Après de longues délibérations, les responsables de Facebook décidèrent la semaine dernière de ne pas autoriser la vente de cannabis sur leur plateforme. Alors que l’industrie qui entoure cette plante est en pleine croissance, les médias sociaux s’imposent comme une nécessité pour toute compagnie qui désire se faire connaître. Plusieurs entrepreneurs jugent que cette décision est trop conservatrice.

Une décision mûrement réfléchie

Depuis trois mois, les responsables de Facebook débattaient intensément de la possibilité d’autoriser la vente de cannabis sur leur réseau social. La semaine dernière se tenait un conseil fermé entre une soixantaine de personnes à ce sujet. Après une délibération finale, il a été décidé de ne pas modifier les politiques actuelles en vigueur. Il demeure donc interdit de faire la publicité, la vente, ou le troc de cannabis sur Facebook.

Par contre, la politique actuelle stipule également qu’il est possible de faire la promotion de produits de bien-être dérivés de cette plante. Cela inclut notamment le chanvre et le cannabidiol (CBD). Bref, des produits qui ne causent pas d’hallucinations sensorielles à leurs utilisateurs. Il est également permis de faire la vente d’articles généralement associés aux fumeurs de cannabis, comme des bongs ou des vaping pens.  

Des réactions mitigées

Afin de justifier cette décision, les responsables de Facebook expliquent que les différentes juridictions qui entourent cette plante sont présentement très variées et volatiles. Selon eux, il serait extrêmement difficile d’offrir un service qui est conforme aux différentes lois en vigueur. Simplement au Canada, certaines provinces autorisent la vente privée de cannabis alors que d’autres réservent ce privilège à des sociétés d’État. De ce point de vue, il est vrai qu’il serait très difficile de transformer Facebook en une plateforme géante de vente de cannabis.

Par contre, certains observateurs estiment qu’il s’agit d’une opportunité manquée. C’est notamment le cas de Rebecca Brown, la fondatrice de l’agence Crowns Agency. Cette dernière se spécialise dans la mise en marché de produits dérivés du cannabis. Madame Brown explique qu’en raison de sa portée exceptionnelle, Facebook aurait pu permettre à n’importe quel entrepreneur de bâtir un empire comparable à Coca-Cola.
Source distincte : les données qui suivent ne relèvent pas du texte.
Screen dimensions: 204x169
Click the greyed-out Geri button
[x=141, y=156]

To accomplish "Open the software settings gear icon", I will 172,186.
Malgré cette décision qui va en décevoir plusieurs, les responsables de Facebook semblent montrer une certaine ouverture à l’endroit du cannabis. Lors de l’annonce de cette décision, il a été également mentionné que les modérateurs seront mieux informés à propos des dérivés du cannabis autorisés, notamment les aliments santé à base de chanvre. Il est donc possible que le géant des réseaux sociaux travaille de concert avec les compagnies de cannabis dans un avenir rapproché.